INPUT RECORDS »
▬▬▬
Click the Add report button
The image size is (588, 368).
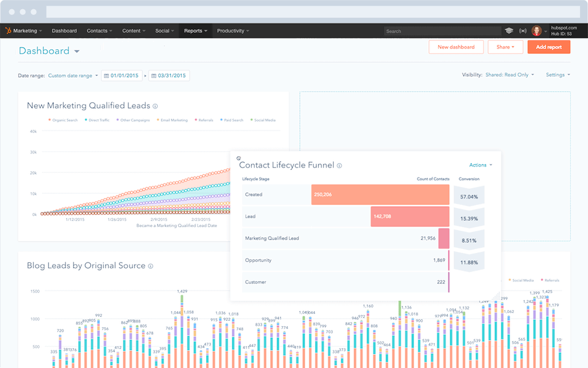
▬▬▬
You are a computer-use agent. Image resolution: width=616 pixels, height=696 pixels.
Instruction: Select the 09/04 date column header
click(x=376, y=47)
▬▬▬
TASK »
In the material above, transcribe exactly the lines beginning at the one with "Click the Add report button" and ending at the one with "The image size is (588, 368).", both included.

YOUR SOLUTION »
Click the Add report button
The image size is (588, 368).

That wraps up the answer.